In the records below, count every line that contains the word "computer" and report only the total.

Provided data |
_____

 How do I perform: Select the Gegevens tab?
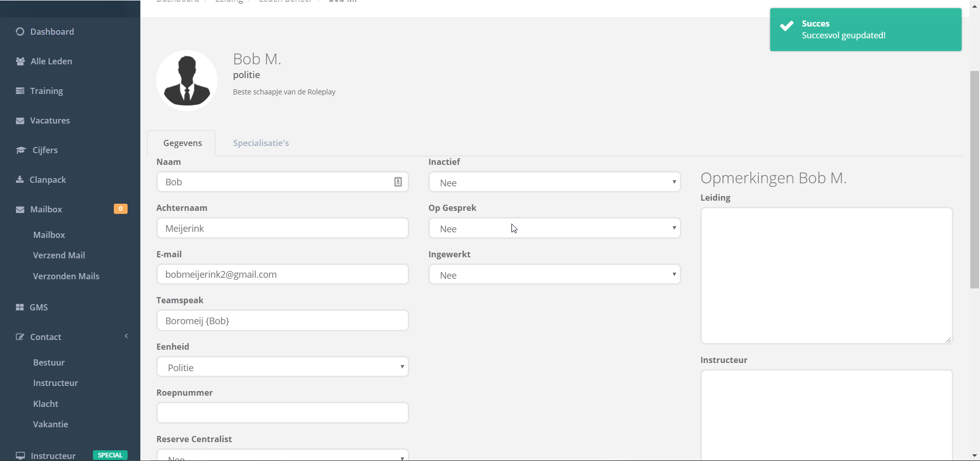pos(182,143)
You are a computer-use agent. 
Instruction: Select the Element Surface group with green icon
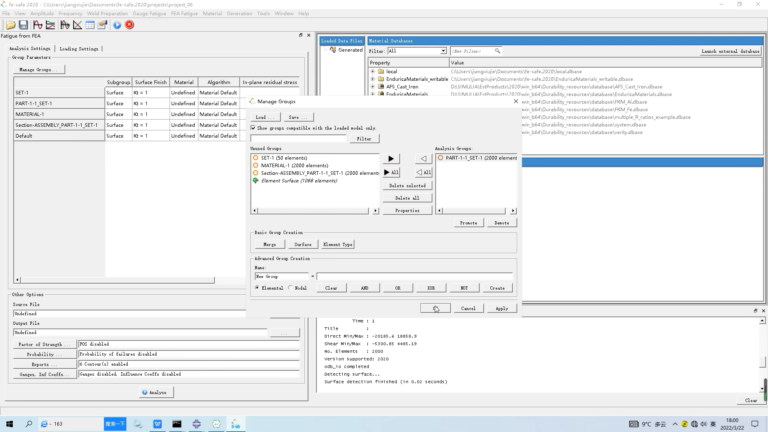click(x=299, y=181)
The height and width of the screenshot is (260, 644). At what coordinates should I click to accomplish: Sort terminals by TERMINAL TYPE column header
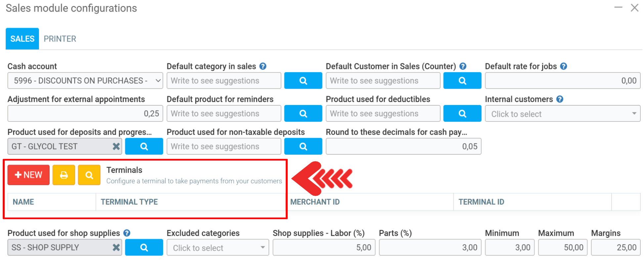pyautogui.click(x=129, y=202)
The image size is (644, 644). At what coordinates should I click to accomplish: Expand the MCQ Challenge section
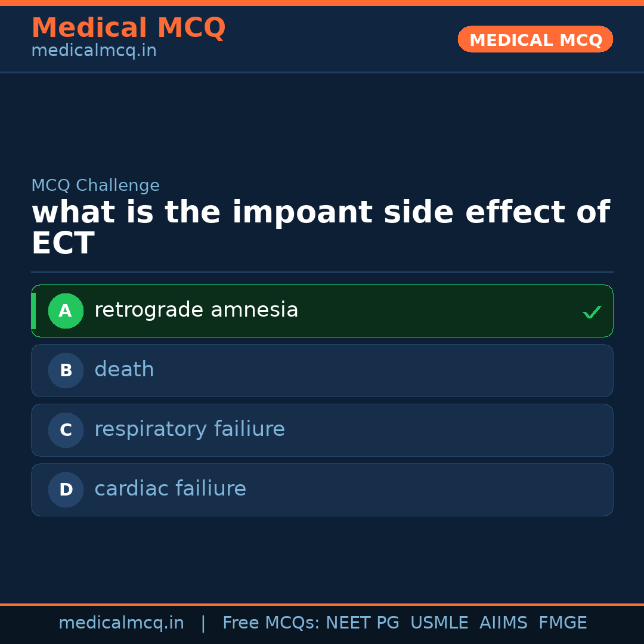95,185
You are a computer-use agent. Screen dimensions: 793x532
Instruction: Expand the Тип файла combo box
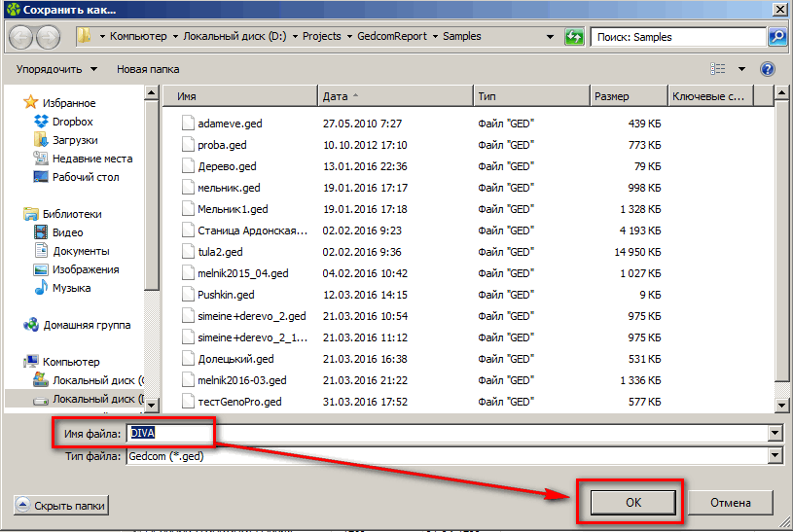pos(775,456)
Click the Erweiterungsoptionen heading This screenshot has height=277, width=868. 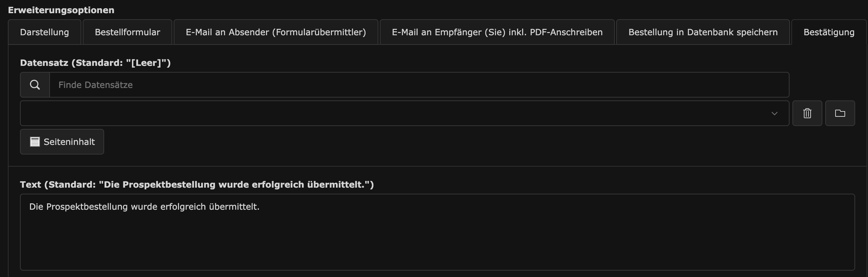(x=61, y=10)
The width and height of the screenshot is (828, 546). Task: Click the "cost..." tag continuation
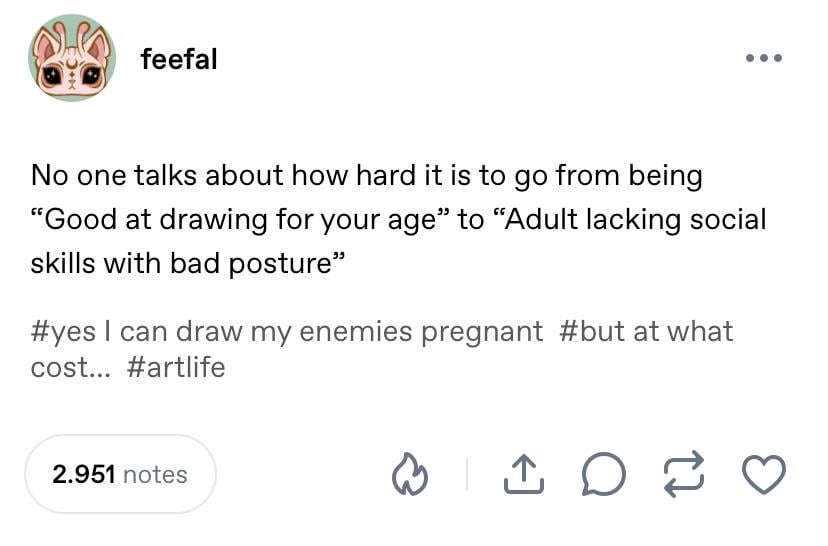(71, 368)
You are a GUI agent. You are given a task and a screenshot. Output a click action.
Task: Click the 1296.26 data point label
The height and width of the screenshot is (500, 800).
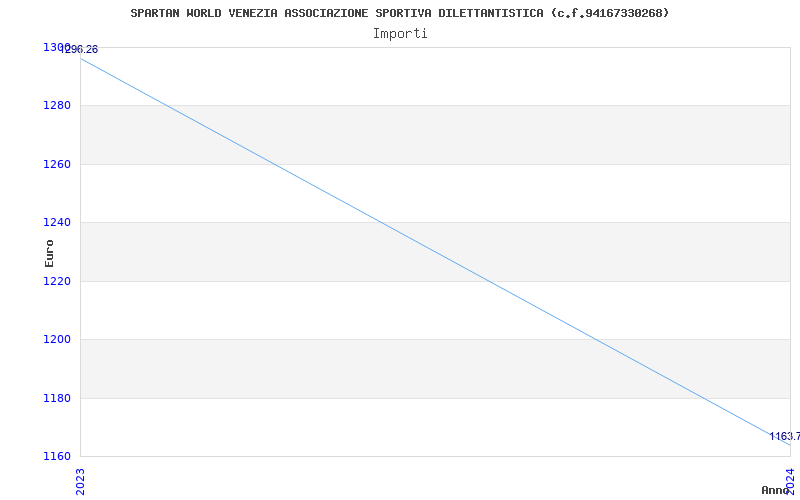point(82,50)
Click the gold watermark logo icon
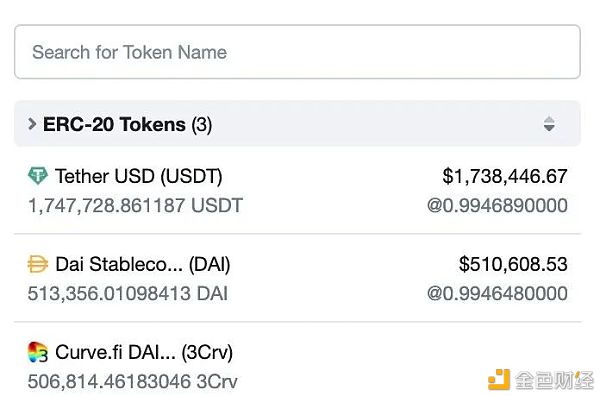Screen dimensions: 600x396 pos(499,380)
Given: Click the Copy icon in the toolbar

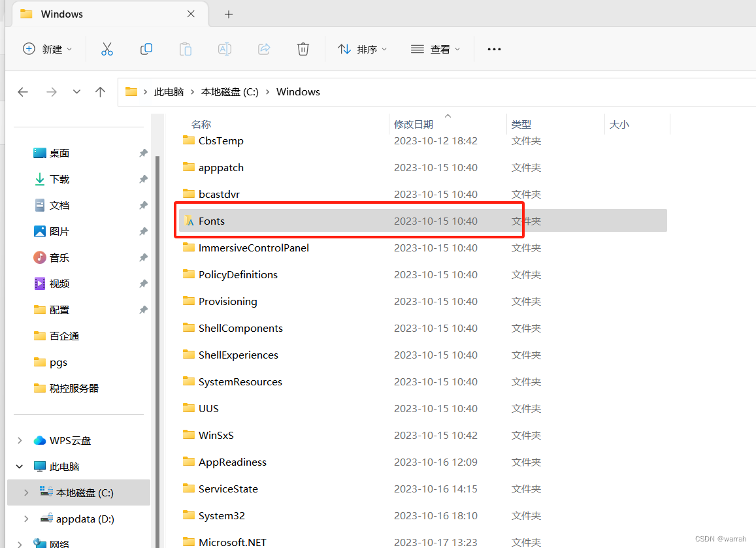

_____

Expected answer | 2